I confess to being a closet hypochondriac. Like all English people, and a large proportion of the French (one of the only things we have in common), I enjoy ill health. I have yet to reach the stage where I like to talk about my illnesses to all and sundry, or to show people my scars (I still have vivid memories of my exhibitionist grandmother showing me her hysterectomy scar in the pantry of her house. She called it her extra ’smile’!) I merely like to revel in illness in a quiet and mostly private sort of way. It’s embarrassing to admit now. In thirty years time it will be the equivalent of my passport and allow me to gain access all areas to various social events of my choice (whist drives, doctors’ waiting rooms and bingo halls being the top three). I will probably have to have one of those shopper trolleys on wheels just to carry my medical notes around in.

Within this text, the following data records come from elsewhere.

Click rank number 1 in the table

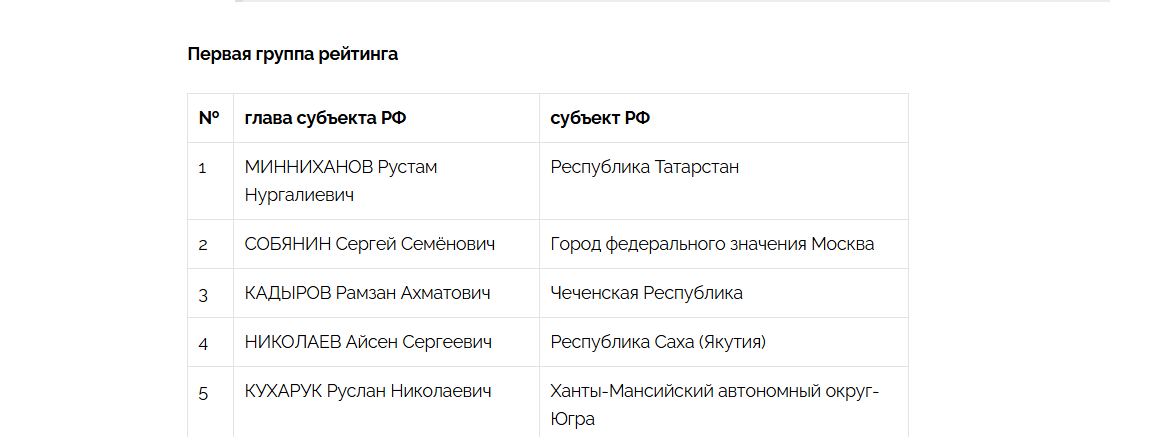pyautogui.click(x=202, y=168)
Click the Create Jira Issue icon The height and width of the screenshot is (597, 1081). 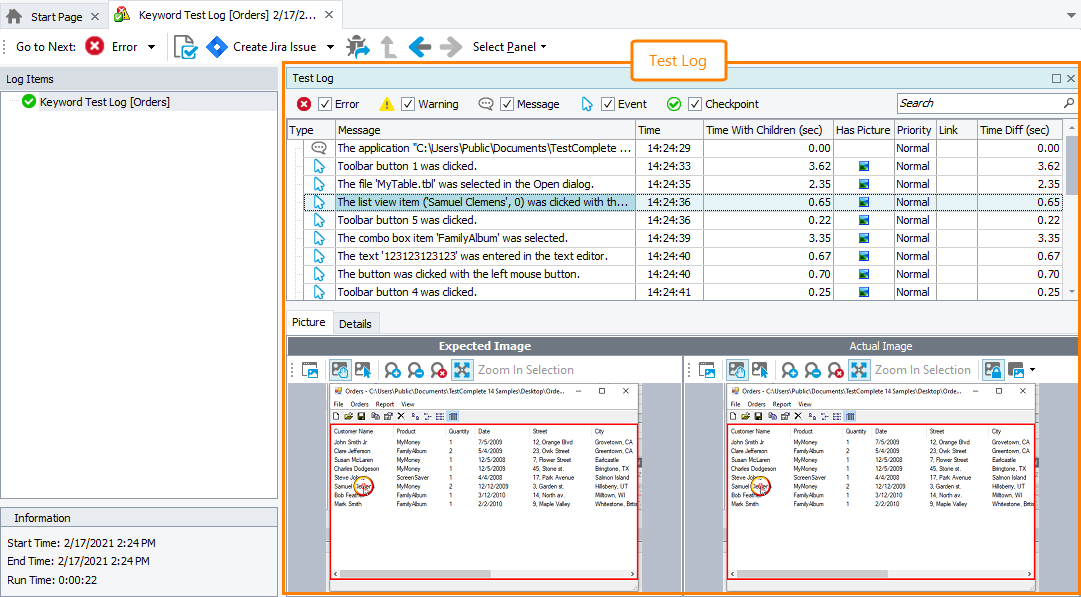tap(217, 47)
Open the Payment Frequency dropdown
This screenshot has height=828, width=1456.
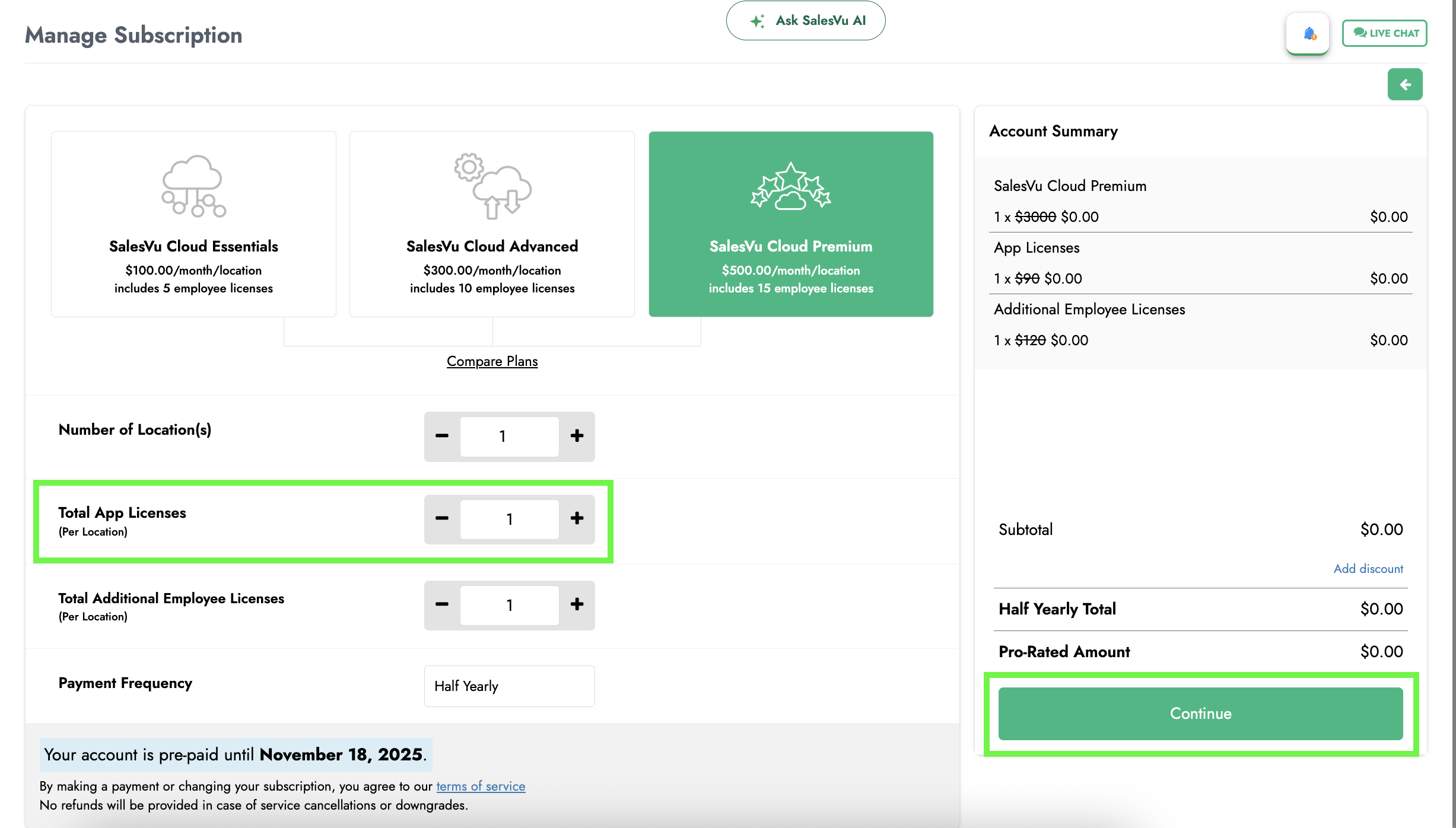[x=509, y=686]
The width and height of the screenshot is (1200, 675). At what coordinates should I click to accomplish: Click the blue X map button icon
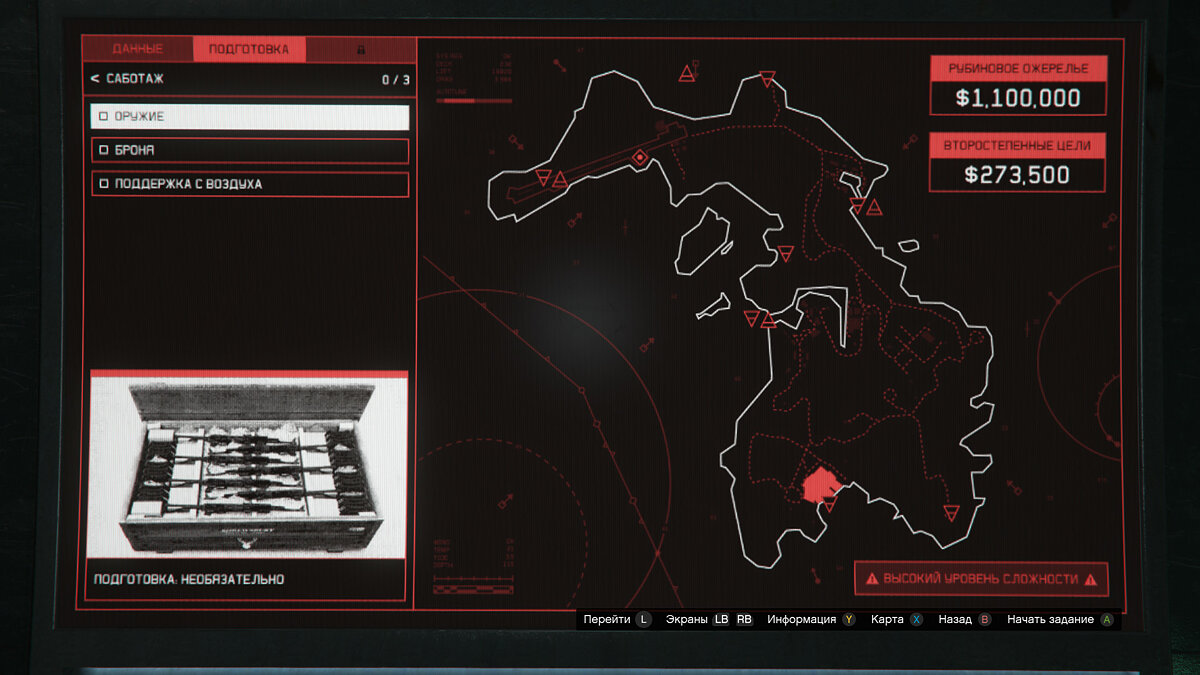click(x=916, y=620)
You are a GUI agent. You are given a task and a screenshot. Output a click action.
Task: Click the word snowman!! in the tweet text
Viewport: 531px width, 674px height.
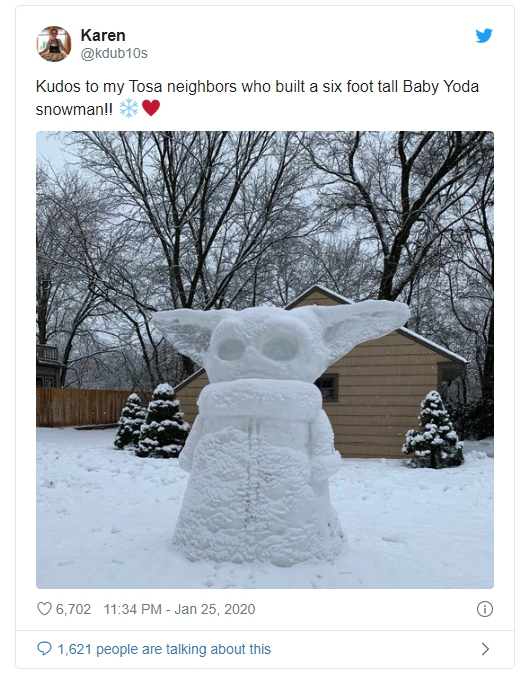coord(74,110)
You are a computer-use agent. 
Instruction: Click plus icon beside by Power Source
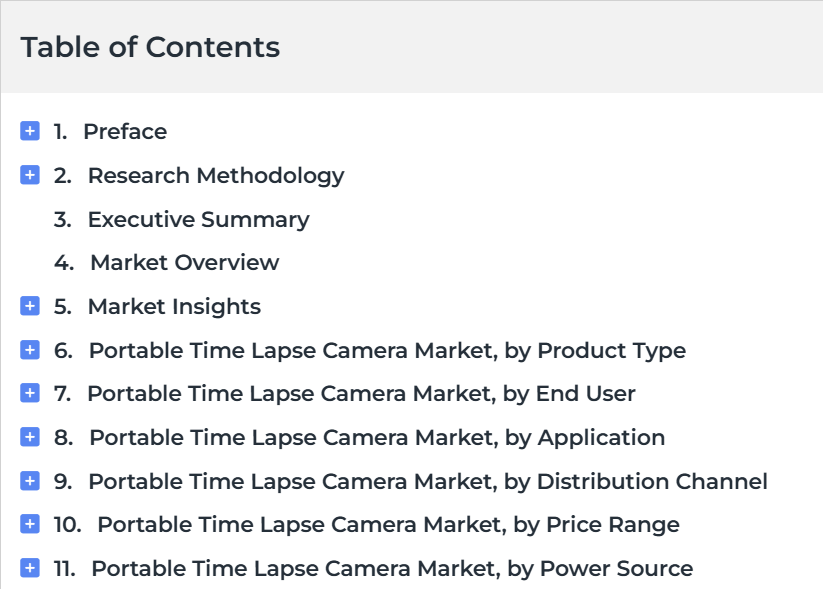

I am ill quite a lot, mainly because I have three children, very little sleep and a tendency to refresh myself with unlimited supplies of carbohydrates. This kind of low grade illness is fairly standard for anyone who has children under the age of twelve, and manifests itself in headaches, bags under the eyes and wandering around listlessly, staring at life through a kind of permanent low grade smog and aimlessly chopping off various extremities through tiredness induced clumsiness. As such it doesn’t really count as ‘illness’, it is a state of normality to be endured until normal service resumes, just before I hit the menopause. I shall probably appear jolly, happy and exuberant for twenty four hours between these two states. I believe this kind of in between phase is what is known as a liminal state. If the shock of good health doesn’t kill me, I shall slide gracefully from my liminal state into hot sweats, facial hair and fainting with ease and the poise of a contestant on Come Dancing.

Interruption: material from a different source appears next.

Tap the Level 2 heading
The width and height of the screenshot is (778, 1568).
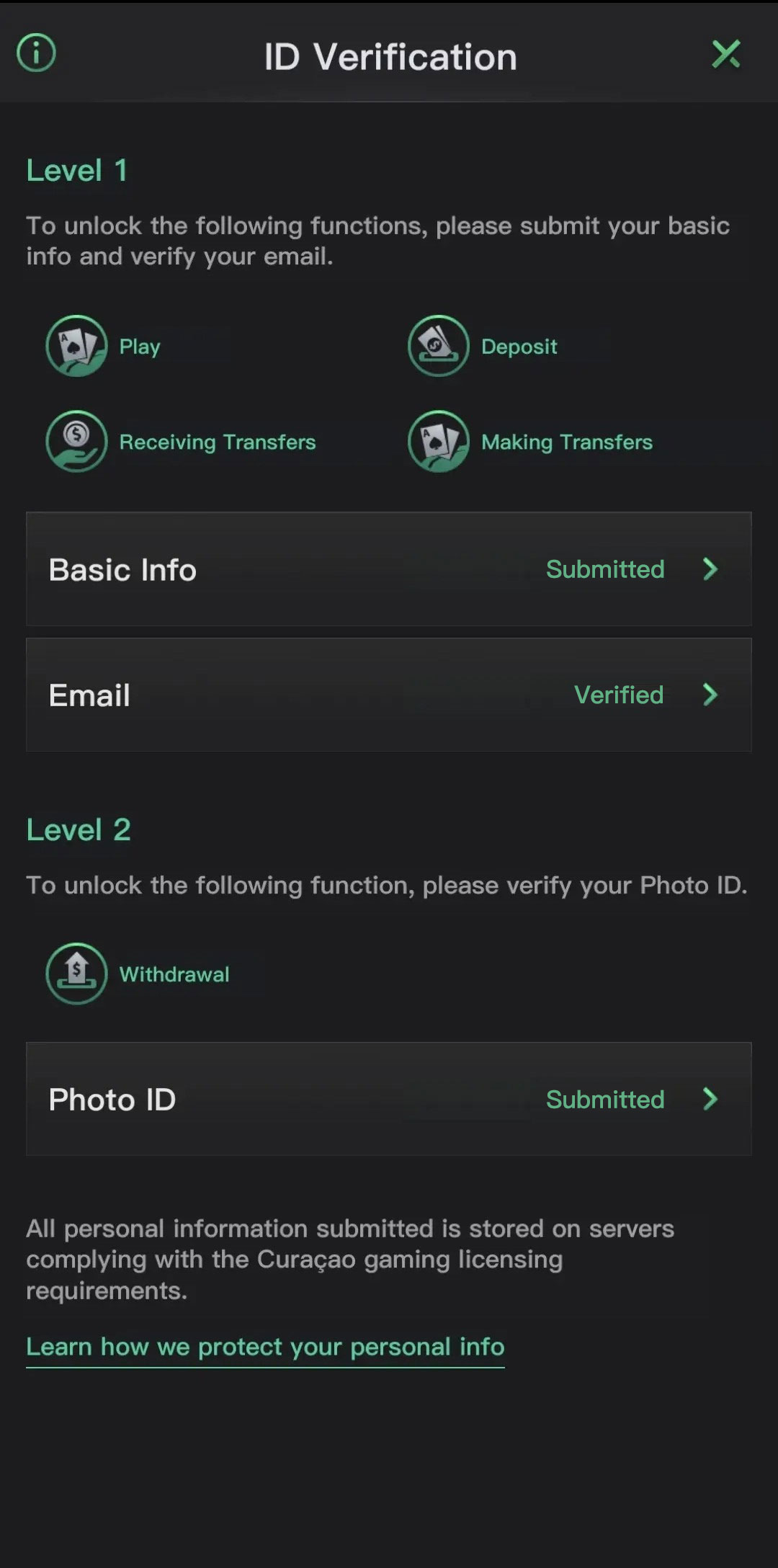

So, this is not hypochondria, although those smug people who don’t have children seem to believe it is. A friend of Jason’s the other day rather sneeringly said: ‘Hmmm! You and Katy seem to be ill a lot of the time don’t you?’ Like we were trying to wiggle out of our cross country run or something and he had produced a fraudulent note which said; ‘Jason cannot do p.e. today because he has his period. Yours sincerely, his mum.’ Jason fixed him with a beady eye and then gave him the beady finger, before taking to his bed for a spot of light moaning.
Another friend at work who only had one child up until six weeks ago, and now has two, came in to work a gibbering wreck on Friday, announcing that his life was over. He and his wife were doing shifts with a camp bed in the living room and hadn’t spoken to each other since he screamed ‘Breathe’ at her just before the baby shot out. He thought he might have temporary blindness and he definitely had twitching. He was feeling particularly jittery because he had just nearly crashed his car, falling asleep at the wheel. Jason looked at him in sympathy and then uttered the words: ‘I told you so!’ with great relish. Misery sure does love company.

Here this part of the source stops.